Gostei de saber dos números do Love nas suas estreias, o cara não sente a pressão e costuma deixar o seu golzinho nas redes adversárias. Bom pra ele e melhor pra nós. Em 2010 Love estreou com o Manto contra o Bangu e marcou logo dois. A diferença é que o Flamengo x Bangu de 2010 não valia nada e o jogo de hoje em Macaé vale muito. É uma decisão e ao Flamengo nada menos que a vitória terá serventia.
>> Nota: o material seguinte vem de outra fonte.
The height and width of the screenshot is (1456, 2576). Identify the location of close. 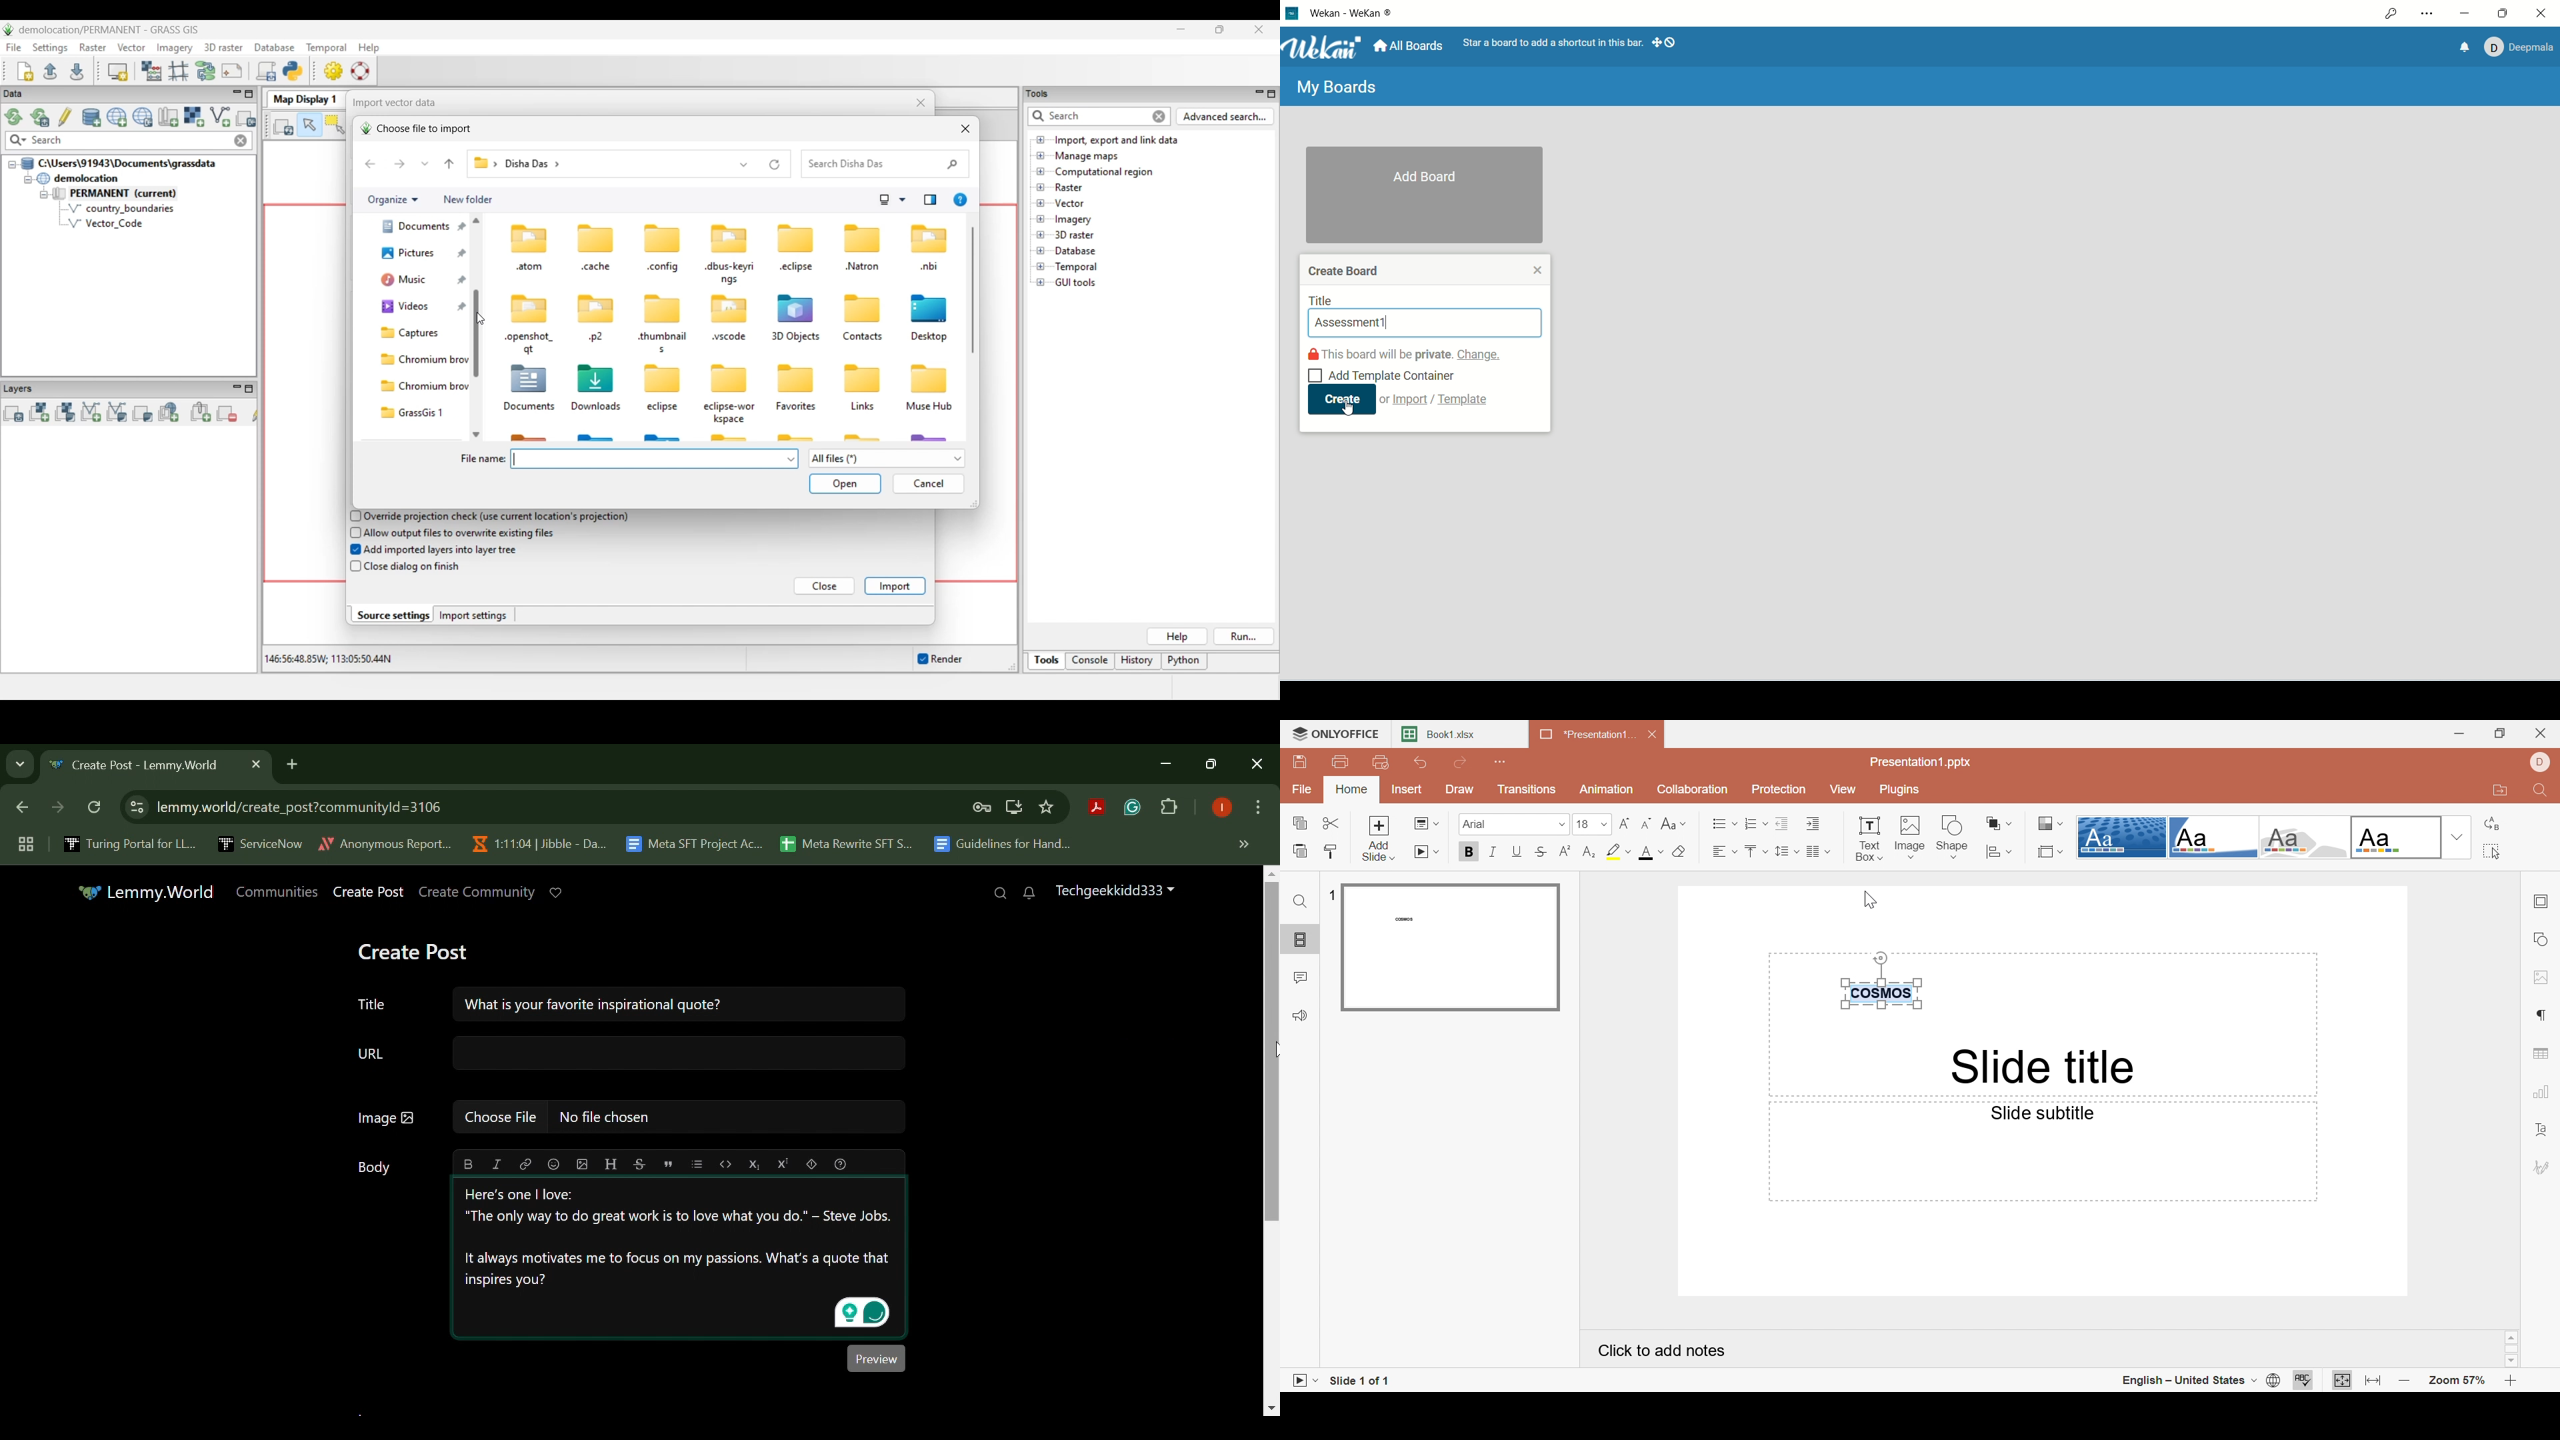
(2542, 15).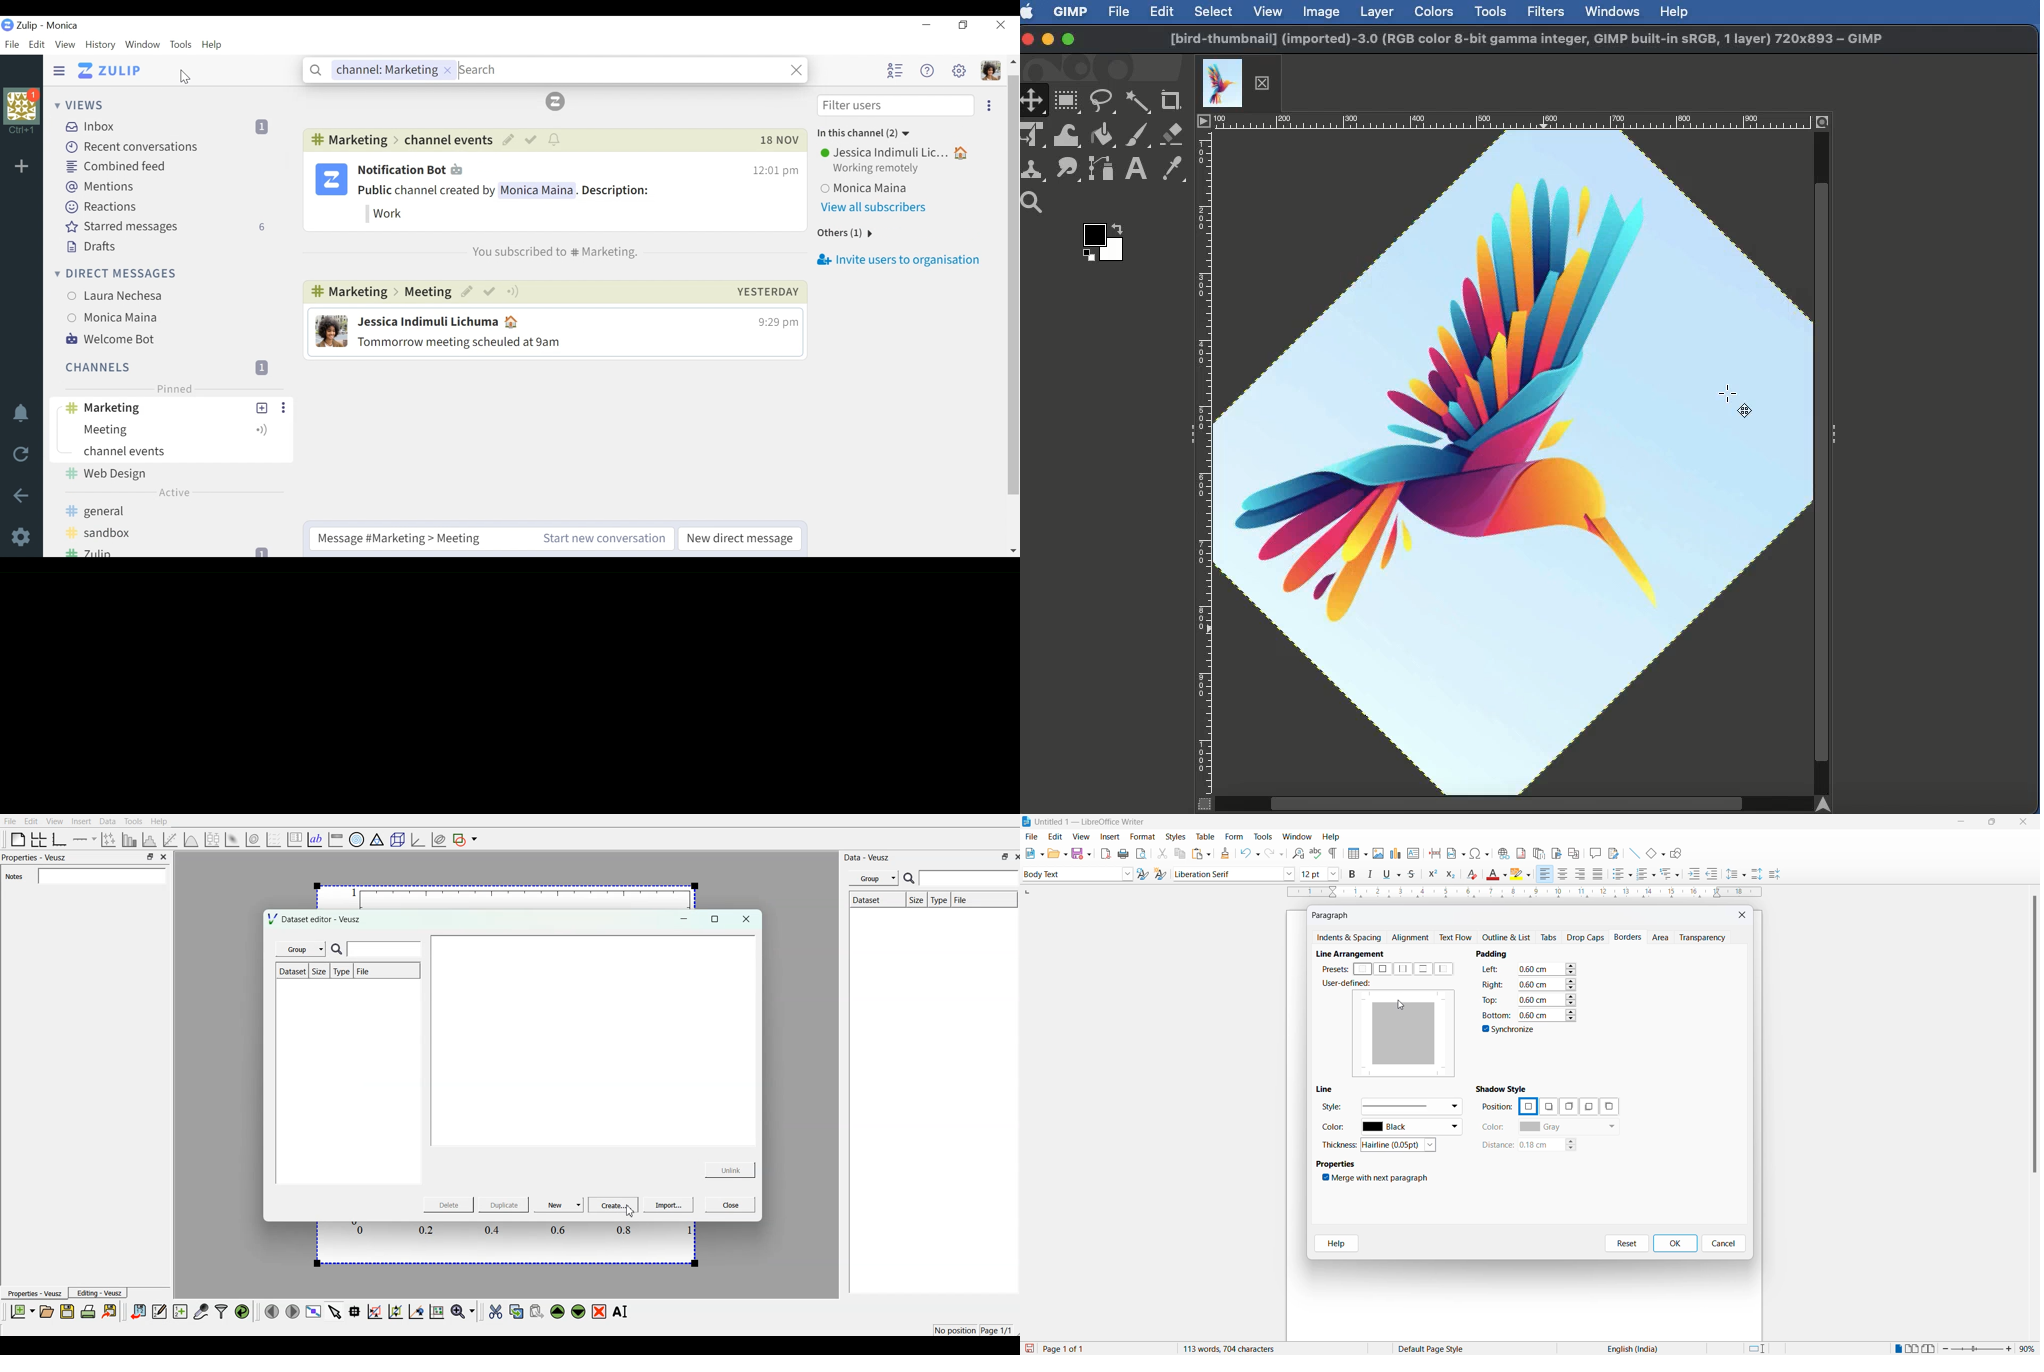 The height and width of the screenshot is (1372, 2044). I want to click on zoom functions, so click(463, 1311).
Apesar de não ter levantado nenhuma taça em sua breve primeira passagem pelo Fuderoso Doutrinador da Gávea Vagner Love deixou boa impressão e muita saudade na torcida. Jogou com raça e inequívoco amor ao Manto. O time não era ruim, mas a zona fora das 4 linhas acabou comprometendo o desempenho e frustrando as altas expectativas geradas pela conquista do Hexa e pela volta à Libertadores pela porta da frente. Era um bocado de responsabilidade e se algumas das nossas estrelas à época não seguraram o rojão o mesmo não se pode dizer de Love. Artilheiro e sempre dedicado, Love cumpriu seu papel.
Agora ele está de volta, em um time muito mais pressionado e com a torcida muito menos paciente. Pelo retrospecto da sua carreira nada indica que Vagner Love não vá segurar a onda. Seu entusiasmo e sua alegria por jogar no time do coração são indisfarçáveis.
Tomara que essa vibe positiva contagie nosso time, há muito tempo tomado por inexplicável e revoltante apatia. Quem sabe a empolgação de quem parece entender todo o significado de vestir aquele pano vermelho e preto se espalhe entre nossos come-e-dorme e eles consigam corresponder em campo à grande honraria que o destino lhes colocou nas mãos.
Pra frente, Flamengo. Pra frente, Love.